Common Naming Project
(Back to URIs)
Goal: URIs for things that we need to talk about in life sciences, such as PubMed and Entrez Gene records, that meet the stated URI requirements and, where necessary, implement a separation of concerns between naming and publishing.
To ensure that the infrastructure (domain name, purl forwarding, server behavior, or whatever) is accountable to the wider community, we envision a steering committee including community members from a representative variety of organizations. To guard against infrastructure neglect, several independent parties the power to change the DNS configuration (should we decide to secure a domain name) or purl.org redirects. Science Commons controls the configuration of the current prototype, but should others choose to join this effort we would recruit them to the steering committee, as we don't want this to be exclusively controlled (or supported) by Science Commons, or by anyone else.
Current approach: The new URIs begin http://purl.org/commons/. We may decide that a separate domain name is needed, although to exploit the redirect and authorization services at purl.org, the new domain name might end up just pointing to purl.org.
Example: http://purl.org/commons/record/ncbi_gene/1003064
Provisional URIs coined so far are described here. In sum:
- URIs are of the form http://purl.org/commons/type/database/key
- 'type' may be record (the database record without commitment to representation), xml (an XML version of the record), html, or occasionally the type of the thing described (e.g. 'article' for journal articles)
- 'key' is usually the native key or identifier for the particular record within its database
These URIs seem to be catching on, so although we say they are experimental, we may be shamed into saying that they are the real thing. The choice of type/databank as opposed to databank/type is one point of doubt. Their documentation leaves much to be desired.
The specific 'xml', 'html', 'asn' etc. URIs forward directly to pages on various servers. The 'record' URI leads to a page generated by a Neurocommons server. It does not lead to the record itself, but rather gives (via a 303 redirect) a basic description of the record and a suite of useful links, including links to the specific record encodings and to third-party information sources (such as scripts providing RDF renderings of the records). This meta-page is (or rather will be) provided in both RDF and human-readable form.
Variants under consideration:
- using a dedicated host name as an alias for purl.org, so that we can use the purl.org server for the time being without being tied to it indefinitely (this is the approach taken by OBO Foundry)

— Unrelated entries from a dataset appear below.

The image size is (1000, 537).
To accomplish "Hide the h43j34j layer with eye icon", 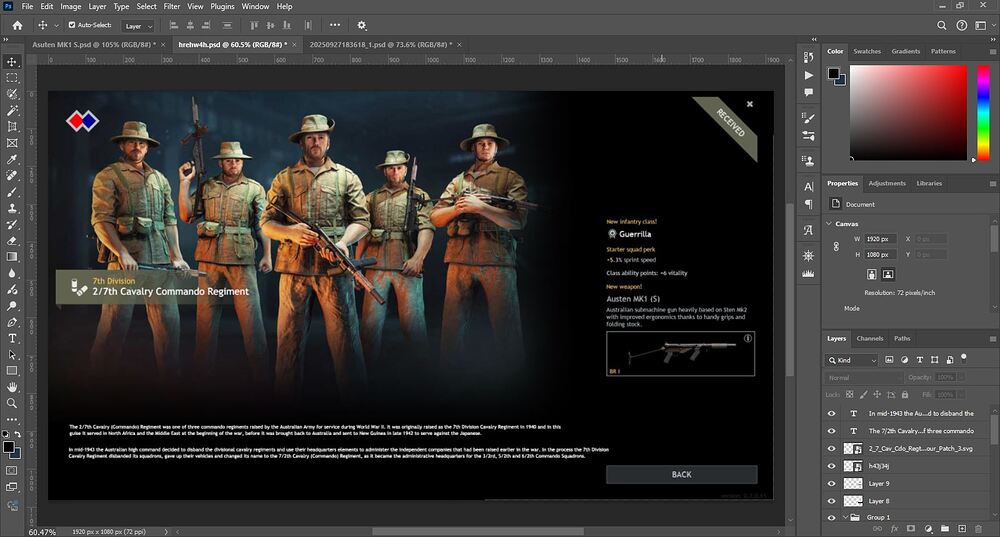I will click(831, 466).
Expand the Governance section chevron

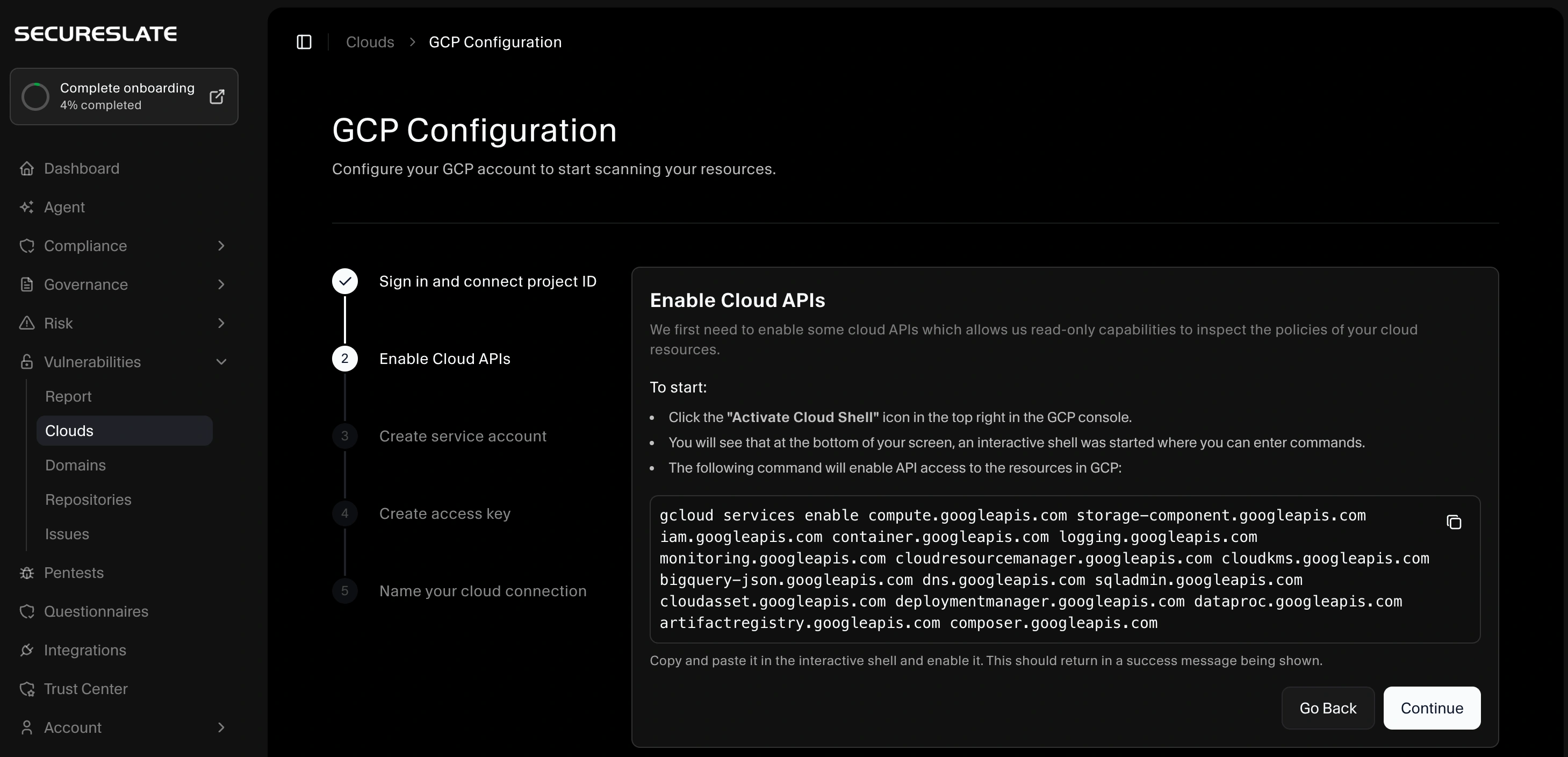coord(221,284)
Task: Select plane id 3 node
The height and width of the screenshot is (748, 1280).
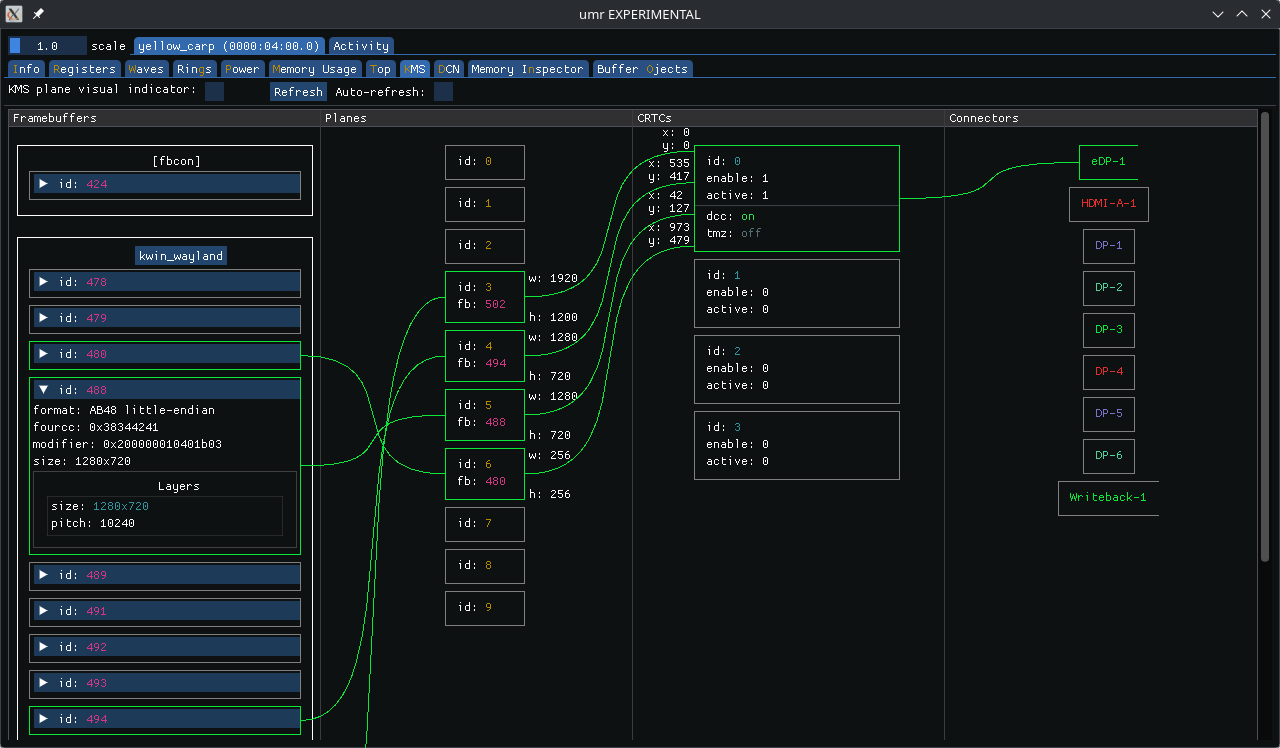Action: tap(485, 296)
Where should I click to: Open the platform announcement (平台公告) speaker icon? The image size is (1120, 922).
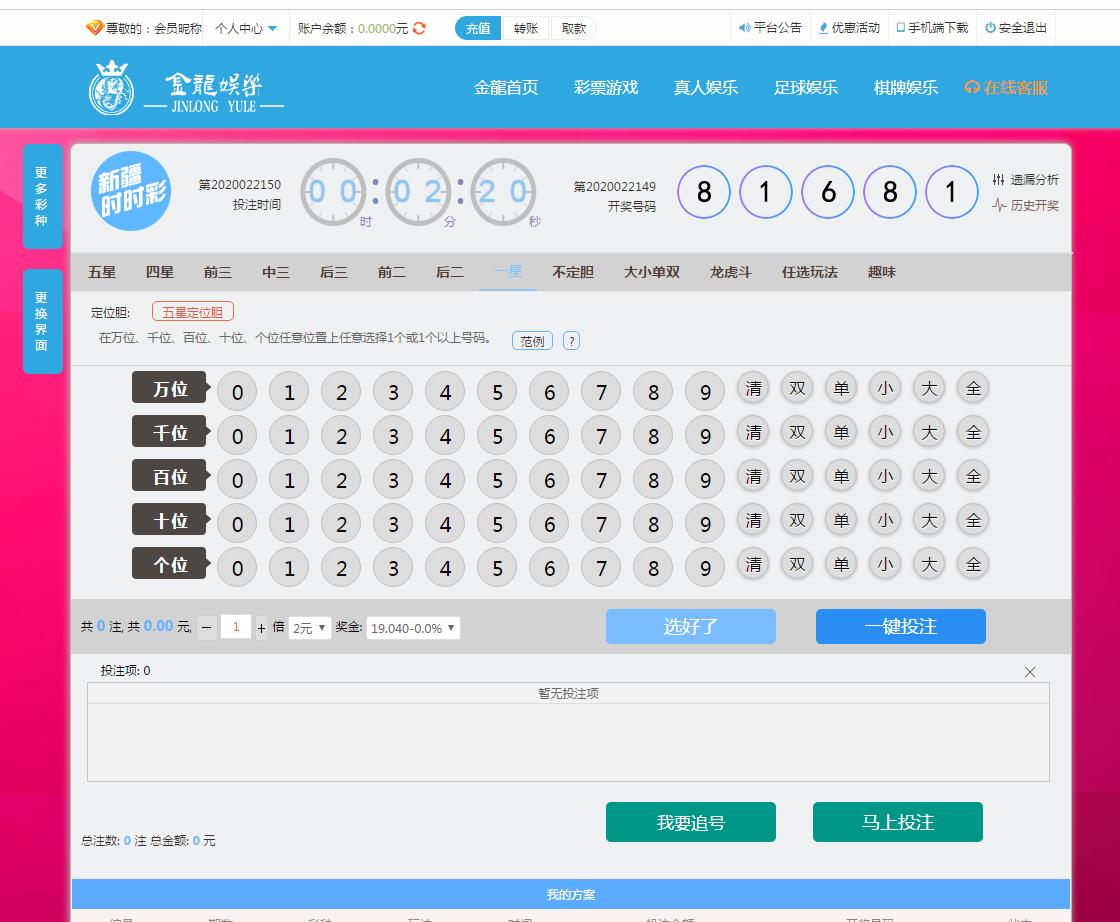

- writing database/type instead of type/database to better support delegation within purl.org's authorization framework
- writing key.type instead of type/key to support programs that determine file type from file extension (this is not currently supported by purl.org)
- writing .../FOO_key instead of .../key to support the use of Qnames in RDF/XML and Turtle (Qnames cannot follow : with a digit) (this is not currently supported by purl.org)
Suggested reading:
- Separation of concerns
- Common Naming report 2007
- The Life Sciences Semantic Web is Full of Creeps
- Life Science Record Name (LSRN)
Technical detail: We are relying (for the time being) on purl.org to field requests for documentation for URIs that name encodings (e.g. XML) of database records; purl.org forwards to the encoding without going through our server. It is therefore a challenge to direct clients to URI documentation ("metadata") via the [URI documentation protocol]. If purl.org were kind enough to insert Link: headers in its 30x responses, then a link to URI documentation could be specified, but this service is not yet implemented by purl.org. Clients who care about documentation for these URIs might apply a Documentation source override to obtain documentation for these URIs until a direct solution becomes available.